> _The problem_
As the answer, set down the lines below from the one containing "ฝังยาคุมและถอดยาคุมกำเนิด (234, 926)" through the one containing "02 862 3323 (1124, 969)", exactly and inclusively, and no others.

> _Stored items_
----

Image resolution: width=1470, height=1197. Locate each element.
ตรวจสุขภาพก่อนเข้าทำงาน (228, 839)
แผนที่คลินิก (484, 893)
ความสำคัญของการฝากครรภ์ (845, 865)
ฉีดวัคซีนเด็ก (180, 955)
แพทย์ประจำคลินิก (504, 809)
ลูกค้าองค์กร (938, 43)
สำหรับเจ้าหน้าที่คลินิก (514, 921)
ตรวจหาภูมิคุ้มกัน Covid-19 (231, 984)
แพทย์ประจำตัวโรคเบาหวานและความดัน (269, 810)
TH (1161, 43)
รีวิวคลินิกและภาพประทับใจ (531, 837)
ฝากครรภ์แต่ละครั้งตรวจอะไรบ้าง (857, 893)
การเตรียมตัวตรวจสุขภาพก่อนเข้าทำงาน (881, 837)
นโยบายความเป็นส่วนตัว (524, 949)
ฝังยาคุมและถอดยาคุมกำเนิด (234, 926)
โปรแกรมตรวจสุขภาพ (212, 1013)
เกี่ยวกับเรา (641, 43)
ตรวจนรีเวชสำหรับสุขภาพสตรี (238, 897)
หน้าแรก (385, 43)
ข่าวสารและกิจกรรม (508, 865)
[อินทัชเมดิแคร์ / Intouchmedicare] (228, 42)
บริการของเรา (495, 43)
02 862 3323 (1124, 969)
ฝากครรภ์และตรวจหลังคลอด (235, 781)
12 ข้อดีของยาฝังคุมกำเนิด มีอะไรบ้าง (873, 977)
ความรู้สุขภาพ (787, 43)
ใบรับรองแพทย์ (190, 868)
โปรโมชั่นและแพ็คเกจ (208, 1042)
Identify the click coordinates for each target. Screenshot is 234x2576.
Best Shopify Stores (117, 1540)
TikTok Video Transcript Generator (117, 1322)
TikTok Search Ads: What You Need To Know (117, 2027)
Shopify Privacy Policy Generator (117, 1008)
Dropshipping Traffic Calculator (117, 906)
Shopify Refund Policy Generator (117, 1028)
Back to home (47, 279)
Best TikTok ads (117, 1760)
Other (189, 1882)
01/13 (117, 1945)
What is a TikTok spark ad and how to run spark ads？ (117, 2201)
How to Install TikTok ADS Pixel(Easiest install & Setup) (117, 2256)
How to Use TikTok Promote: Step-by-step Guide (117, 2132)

----

> _Solution to this problem_
ฝังยาคุมและถอดยาคุมกำเนิด (234, 926)
โปรแกรมตรวจสุขภาพ (212, 1013)
เกี่ยวกับเรา (641, 43)
ตรวจนรีเวชสำหรับสุขภาพสตรี (238, 897)
หน้าแรก (385, 43)
ข่าวสารและกิจกรรม (508, 865)
[อินทัชเมดิแคร์ / Intouchmedicare] (228, 42)
บริการของเรา (495, 43)
02 862 3323 (1124, 969)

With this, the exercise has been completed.